----- THE DATA -----

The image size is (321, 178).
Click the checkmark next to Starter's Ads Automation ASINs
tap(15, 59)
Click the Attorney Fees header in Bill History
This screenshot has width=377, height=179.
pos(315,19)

-----

The full data, transcribed without change, is the expected answer.

### TASK OUTPUT
The image size is (321, 178).
Click the checkmark next to Starter's Ads Automation ASINs
tap(15, 59)
Click the Attorney Fees header in Bill History
This screenshot has width=377, height=179.
pos(315,19)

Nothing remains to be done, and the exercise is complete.